Nellsa menengok ke arah TV. Matanya menangkap sosok Raga tengah menjadi bintang iklan sebuah ponsel.

"Iklan handphone?" gumamnya aneh.

"Hebat ya, baru beberapa hari dia udah jadi bintang iklan di sini." Kian berdecak kagum melihatnya.

Diko menatap televisi itu dengan memicing, "Kalau kayak gini, dia benar-benar beda dari Dio. Dio kan orangnya gak suka tempat umum, apalagi diliat orang banyak kayak gitu. Gue harus cari Dio. Kira-kira rumahnya masih ada gak ya? Apa udah digusur? Gue gak bisa terus penasaran gini sama orang lain."

Diko mendatangi rumah lama milik Dio yang pernah ia datangi ketika menjemput Dio untuk pergi ke sekolah sewaktu SMA dulu. Setelah Dio pindah dulu, Diko sempat mengunjungi tempat itu, namun rumah terlihat kosong dan bertuliskan di depan pintu bahwa rumah itu telah dijual. Diko datang lagi, berusaha untuk memastikan rumahnya terjual, dan orang itu bisa memberikan informasi dimana Dio dan keluarganya tinggal.

"Permisi ...," teriak Diko dari depan rumah yang sebelumnya pernah di diami oleh sahabatnya itu.

"Kamu siapa ya?" tanya seorang laki-laki yang keluar dari dalam rumah.

"Bapak sekarang yang tempatin rumah ini ya Pak? Sebelumnya, Bapak tahu nggak tentang keluarga yang pernah jual rumah ini? Kira-kira mereka tinggal di mana ya sekarang?"

"Kalau itu saya kurang tau nak. Yang tau semuanya istri saya. Saya cuma menyewa rumah ini. Tapi istri saya lagi ada di luar," ucap laki-laki paruh baya itu.

"Oh iya deh Pak. Siapa tau istri Bapak tau ke mana pindahnya keluarga teman saya yang dulu tinggal di sini. Lain waktu saya balik lagi Pak, saya permisi dulu."

"Iya nak iya."

Diko melihat album kenangan sekolah yang dulu pernah mereka buat. Album itu tersimpan aman di laptop miliknya. Diperhatikannya telinga kiri milik Dio di dalam foto.
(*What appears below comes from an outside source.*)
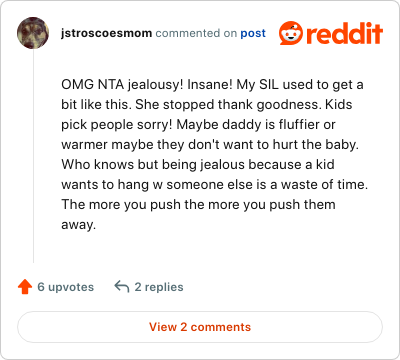
Task: Click the Reddit Snoo mascot icon
Action: click(291, 33)
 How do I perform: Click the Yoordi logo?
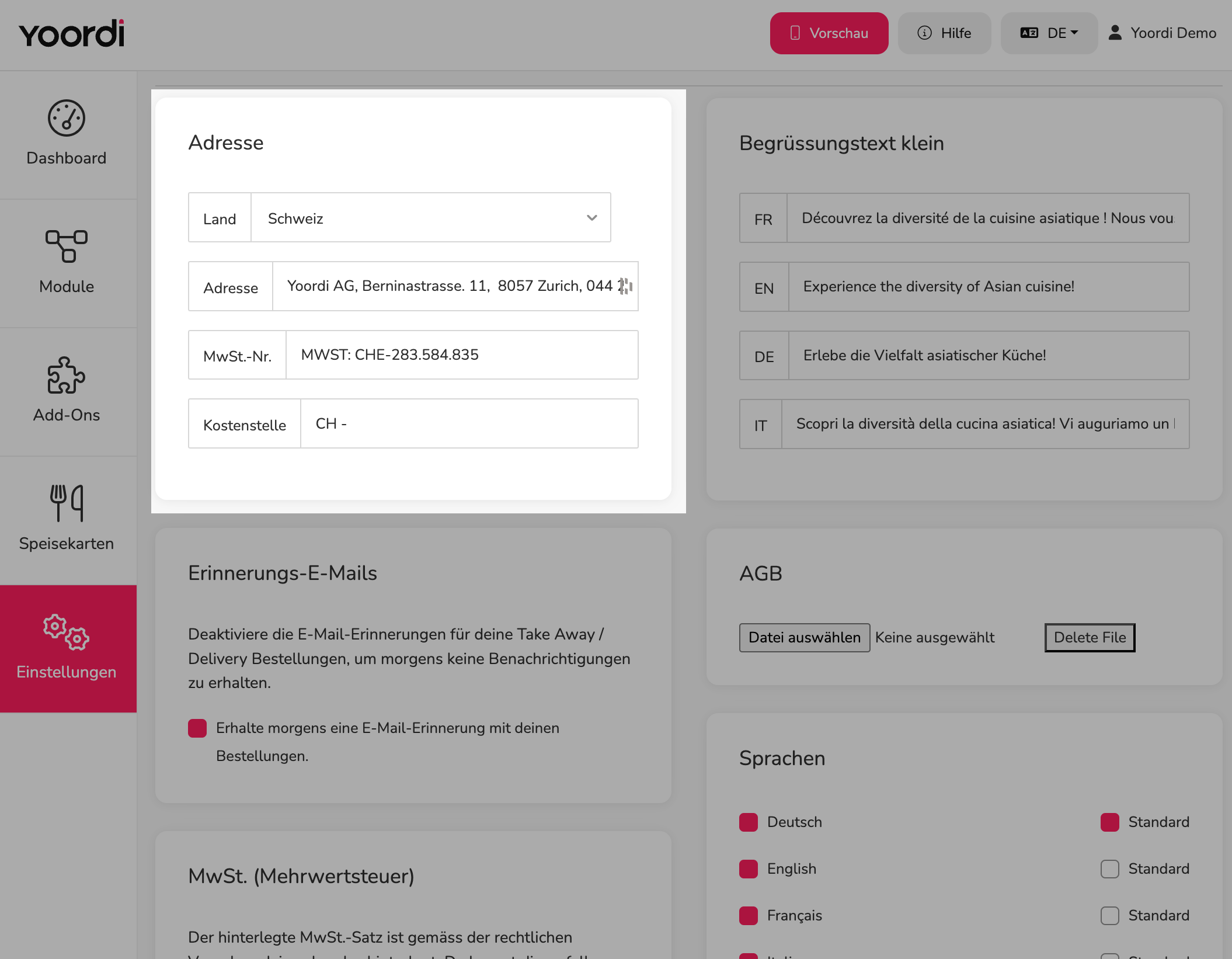click(71, 33)
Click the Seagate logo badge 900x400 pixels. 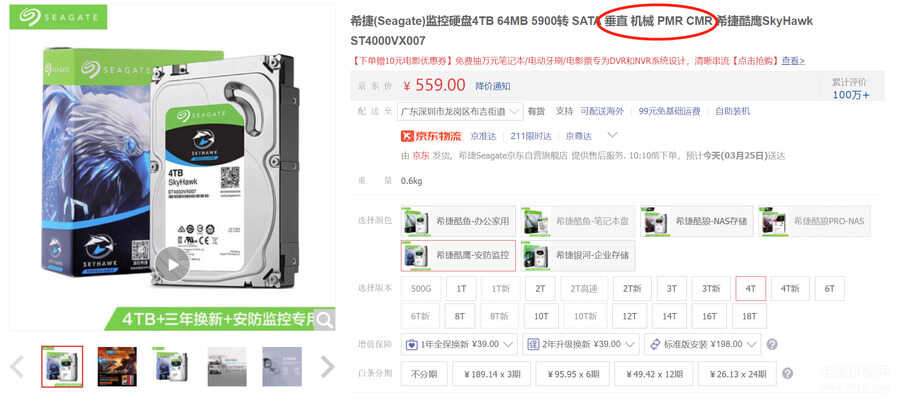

"Dia gak punya tindik, lagi pula Dio bukan orang yang suka fashion. Aduh Dio, lo ke mana sih? Gue gak tahan liat Nellsa terus berbayang rupa lo, apa lo pernah amnesia? Atau lo punya saudara kembar? Terus, siapa Raga itu? Waktu main dulu, gue gak pernah liat ibu sama ayah lo. Kalau gue main, mereka selalu di luar. Perasaan gue, hidup lo juga biasa-biasa aja sih, dan yang gue tau, lo itu anak tunggal. Jangan-jangan, lo pura-pura jadi Raga? Ah, pikiran gue kacau gini sih."
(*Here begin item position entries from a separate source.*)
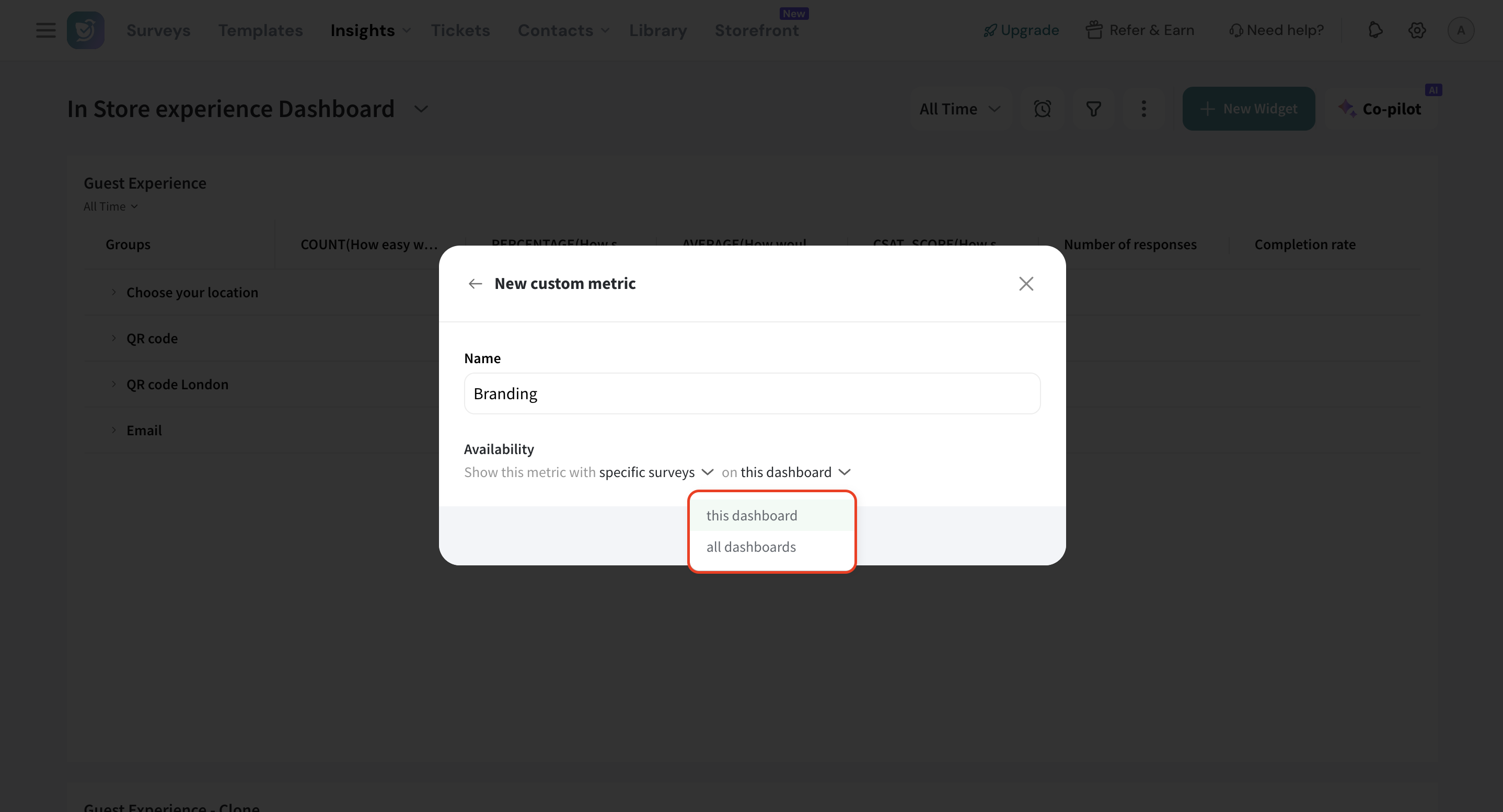Select 'this dashboard' option in list
This screenshot has width=1503, height=812.
pos(752,515)

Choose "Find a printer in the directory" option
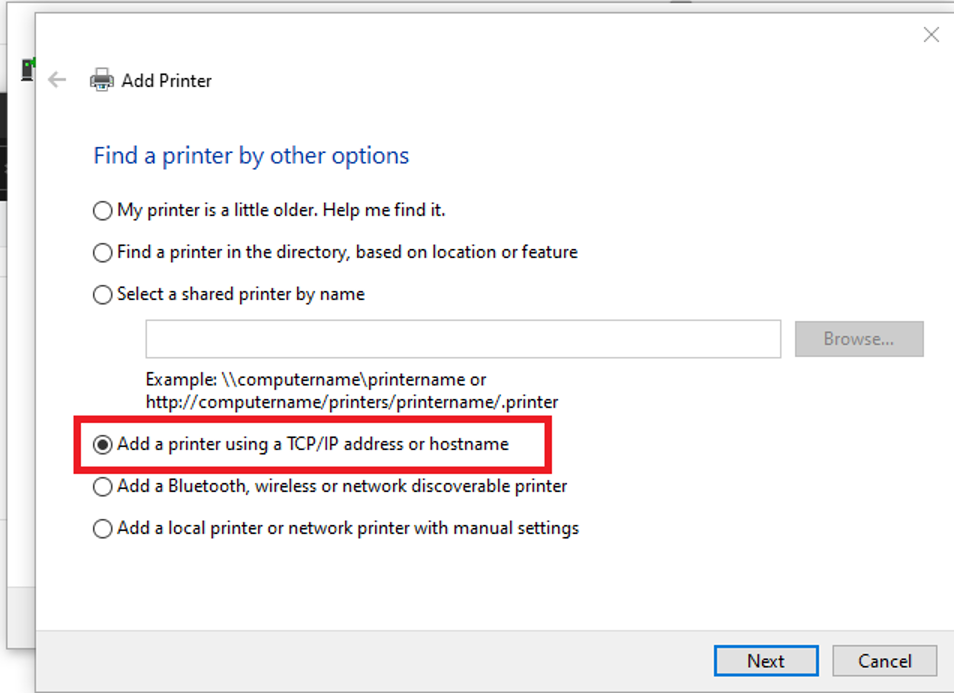point(102,253)
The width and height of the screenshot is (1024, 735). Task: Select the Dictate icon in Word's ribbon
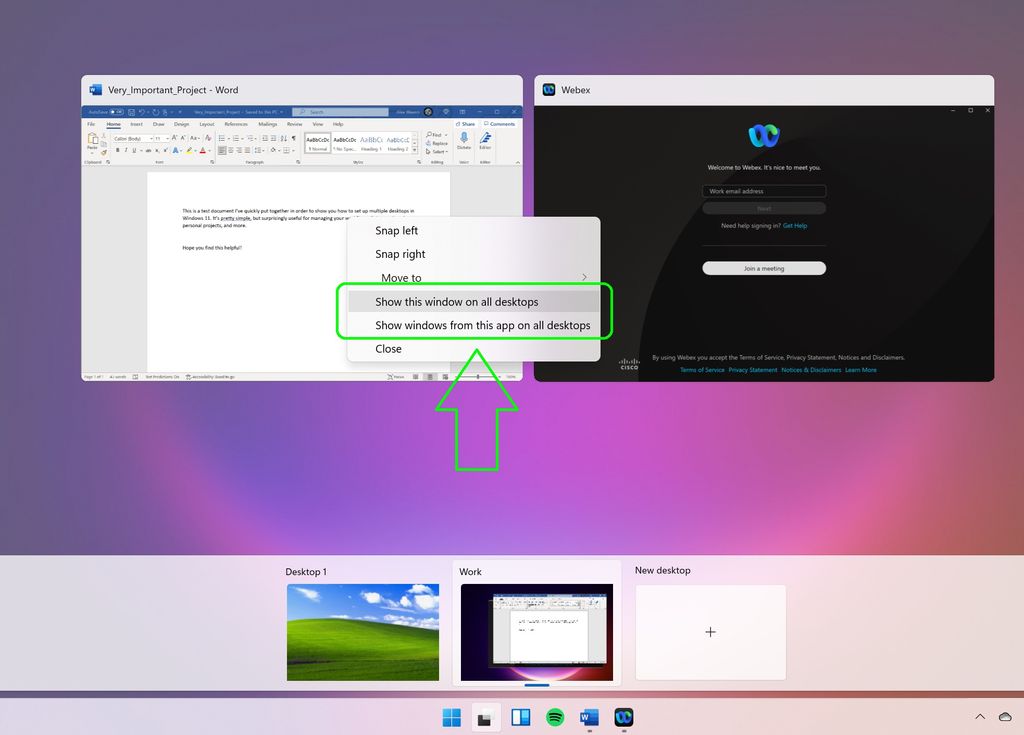pos(464,137)
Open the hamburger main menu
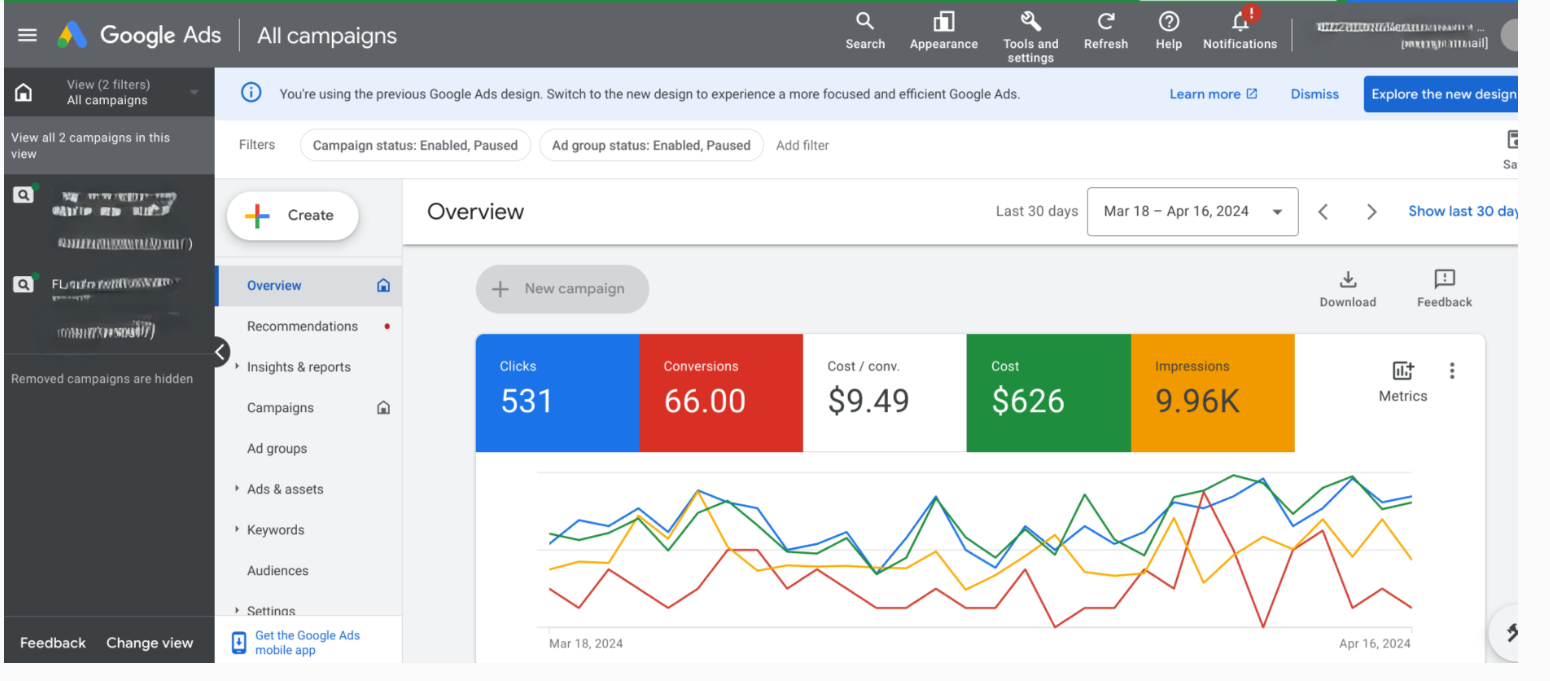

Pikirannya dibuat risih karena kecurigaannya pada Raga mulai mencuat. Padahal, pria itu hanya memiliki kemiripan belaka. Namun, pikiran berlebih Diko membuat dirinya sendiri penasaran. Jujur saja, Diko belum percaya kalau Dio sudah pindah dari Bandung. Walau pemikirannya ini sama dengan pemikiran Erick yang selalu ia tepis. Kehadiran Raga, membuat kerinduannya pada sahabatnya itu malah semakin kuat dan berujung dengan rasa penasaran.